The way Greg Leonard sees it, climbing Kun peak in the Indian Himalayas pales in comparison to the every-day challenges of living with aphasia.
So as the University of Arizona scientist embarks on his journey to scale the 23,354-foot peak, he's making the trek an awareness campaign for aphasia and raising money for the UA's Aphasia Group.
Leonard, an assistant research scientist in the UA's department of hydrology and water resources, has been planning the trek for six months, but wanted to turn his efforts to more than just the mountain.
"For me, this is a really big thing, and I wanted to do something that's bigger than just me and this mountain. I told my wife and she immediately said, 'How about raising awareness for aphasia,'" Leonard says.
And just like that, High Asia for Aphasia was born.
Greg Leonard's wife, Barbara Leonard, is a speech language therapist who treats patients with aphasia, a communication disorder that can affect a person's ability to speak, write, read or understand language.
Barbara Leonard contacted her mentor, Janet Hawley, a clinical professor in the UA's department of speech, language, and hearing sciences, about how Greg Leonard's expedition could help. Raising awareness is a major part of the effort.

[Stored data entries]

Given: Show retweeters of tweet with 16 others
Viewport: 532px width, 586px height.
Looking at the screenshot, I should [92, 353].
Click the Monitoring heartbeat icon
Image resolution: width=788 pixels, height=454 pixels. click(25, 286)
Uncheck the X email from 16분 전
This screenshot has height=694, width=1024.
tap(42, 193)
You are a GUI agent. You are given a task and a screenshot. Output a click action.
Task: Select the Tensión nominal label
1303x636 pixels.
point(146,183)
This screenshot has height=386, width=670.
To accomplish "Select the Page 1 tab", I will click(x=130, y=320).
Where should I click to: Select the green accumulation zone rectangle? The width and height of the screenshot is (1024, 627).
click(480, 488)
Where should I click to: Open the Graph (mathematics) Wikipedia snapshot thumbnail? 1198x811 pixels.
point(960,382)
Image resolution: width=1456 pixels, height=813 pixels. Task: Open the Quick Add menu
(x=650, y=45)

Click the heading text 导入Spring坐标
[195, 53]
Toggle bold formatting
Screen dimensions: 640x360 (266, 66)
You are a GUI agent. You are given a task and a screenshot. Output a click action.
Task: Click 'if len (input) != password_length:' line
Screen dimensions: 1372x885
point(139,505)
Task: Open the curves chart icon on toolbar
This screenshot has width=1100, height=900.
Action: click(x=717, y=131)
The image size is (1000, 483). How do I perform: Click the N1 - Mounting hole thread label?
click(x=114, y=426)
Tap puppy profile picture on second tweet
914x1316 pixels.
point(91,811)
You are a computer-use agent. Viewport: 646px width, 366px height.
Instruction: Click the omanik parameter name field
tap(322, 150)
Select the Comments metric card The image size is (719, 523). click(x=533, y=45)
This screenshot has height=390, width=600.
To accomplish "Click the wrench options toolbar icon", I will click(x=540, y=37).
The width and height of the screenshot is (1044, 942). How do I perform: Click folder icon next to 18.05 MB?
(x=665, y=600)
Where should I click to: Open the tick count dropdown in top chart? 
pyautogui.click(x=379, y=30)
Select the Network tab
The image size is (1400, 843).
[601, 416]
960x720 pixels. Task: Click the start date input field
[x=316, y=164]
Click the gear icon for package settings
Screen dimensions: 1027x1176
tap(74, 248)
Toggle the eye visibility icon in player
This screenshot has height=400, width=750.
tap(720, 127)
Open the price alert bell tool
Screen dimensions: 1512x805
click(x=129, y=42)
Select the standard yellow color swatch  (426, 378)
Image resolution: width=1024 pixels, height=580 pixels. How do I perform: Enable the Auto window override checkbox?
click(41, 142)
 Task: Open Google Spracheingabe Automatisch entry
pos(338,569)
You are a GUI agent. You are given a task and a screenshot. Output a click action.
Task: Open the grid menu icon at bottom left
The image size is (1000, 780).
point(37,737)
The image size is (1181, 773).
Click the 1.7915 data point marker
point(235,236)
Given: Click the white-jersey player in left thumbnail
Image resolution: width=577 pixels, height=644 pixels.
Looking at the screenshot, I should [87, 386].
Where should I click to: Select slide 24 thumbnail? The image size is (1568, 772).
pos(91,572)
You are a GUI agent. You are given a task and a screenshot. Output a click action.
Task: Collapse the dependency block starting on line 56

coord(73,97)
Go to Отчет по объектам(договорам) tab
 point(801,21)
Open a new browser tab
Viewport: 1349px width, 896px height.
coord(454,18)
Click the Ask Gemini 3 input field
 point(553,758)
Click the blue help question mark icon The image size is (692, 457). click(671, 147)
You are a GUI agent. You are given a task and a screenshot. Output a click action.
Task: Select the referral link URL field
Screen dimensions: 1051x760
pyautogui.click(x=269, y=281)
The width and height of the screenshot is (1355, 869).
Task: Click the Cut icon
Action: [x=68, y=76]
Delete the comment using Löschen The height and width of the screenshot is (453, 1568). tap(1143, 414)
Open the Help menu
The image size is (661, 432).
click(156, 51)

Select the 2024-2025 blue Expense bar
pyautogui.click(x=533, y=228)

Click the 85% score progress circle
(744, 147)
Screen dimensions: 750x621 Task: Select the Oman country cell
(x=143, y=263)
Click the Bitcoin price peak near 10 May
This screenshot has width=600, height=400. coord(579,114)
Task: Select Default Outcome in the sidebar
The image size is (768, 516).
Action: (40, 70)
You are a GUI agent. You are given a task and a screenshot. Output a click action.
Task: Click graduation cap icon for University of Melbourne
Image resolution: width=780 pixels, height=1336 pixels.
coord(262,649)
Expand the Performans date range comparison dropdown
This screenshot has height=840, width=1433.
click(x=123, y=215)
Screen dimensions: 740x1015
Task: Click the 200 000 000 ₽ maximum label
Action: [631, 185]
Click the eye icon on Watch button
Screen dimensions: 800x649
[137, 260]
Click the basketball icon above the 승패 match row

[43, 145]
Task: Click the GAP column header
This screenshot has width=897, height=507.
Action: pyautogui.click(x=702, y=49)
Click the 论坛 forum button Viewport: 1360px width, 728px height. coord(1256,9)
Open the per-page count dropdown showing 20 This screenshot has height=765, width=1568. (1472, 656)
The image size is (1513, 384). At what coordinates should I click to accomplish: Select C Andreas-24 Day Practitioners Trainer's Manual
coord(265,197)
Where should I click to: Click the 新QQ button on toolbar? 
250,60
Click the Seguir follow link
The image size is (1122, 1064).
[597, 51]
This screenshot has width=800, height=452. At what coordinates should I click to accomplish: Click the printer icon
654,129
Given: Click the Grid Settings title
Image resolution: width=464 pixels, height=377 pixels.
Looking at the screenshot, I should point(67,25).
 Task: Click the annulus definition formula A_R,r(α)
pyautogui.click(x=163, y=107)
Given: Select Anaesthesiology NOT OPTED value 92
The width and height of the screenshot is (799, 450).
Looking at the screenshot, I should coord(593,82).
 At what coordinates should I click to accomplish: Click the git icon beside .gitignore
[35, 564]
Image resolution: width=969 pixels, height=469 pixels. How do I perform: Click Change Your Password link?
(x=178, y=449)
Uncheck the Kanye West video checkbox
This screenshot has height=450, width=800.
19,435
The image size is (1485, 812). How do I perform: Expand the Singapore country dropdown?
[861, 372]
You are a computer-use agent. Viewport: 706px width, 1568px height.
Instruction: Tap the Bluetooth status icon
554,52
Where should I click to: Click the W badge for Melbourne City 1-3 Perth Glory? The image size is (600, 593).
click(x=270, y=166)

TASK OBJECTIVE » Write out the article on the Kun peak climb, beginning at the words "Leonard, an assistant" and stopping after "Aphasia was born.", and swap "mountain" for "summit" throughout that section.

YOUR SOLUTION »
Leonard, an assistant research scientist in the UA's department of hydrology and water resources, has been planning the trek for six months, but wanted to turn his efforts to more than just the summit.
"For me, this is a really big thing, and I wanted to do something that's bigger than just me and this summit. I told my wife and she immediately said, 'How about raising awareness for aphasia,'" Leonard says.
And just like that, High Asia for Aphasia was born.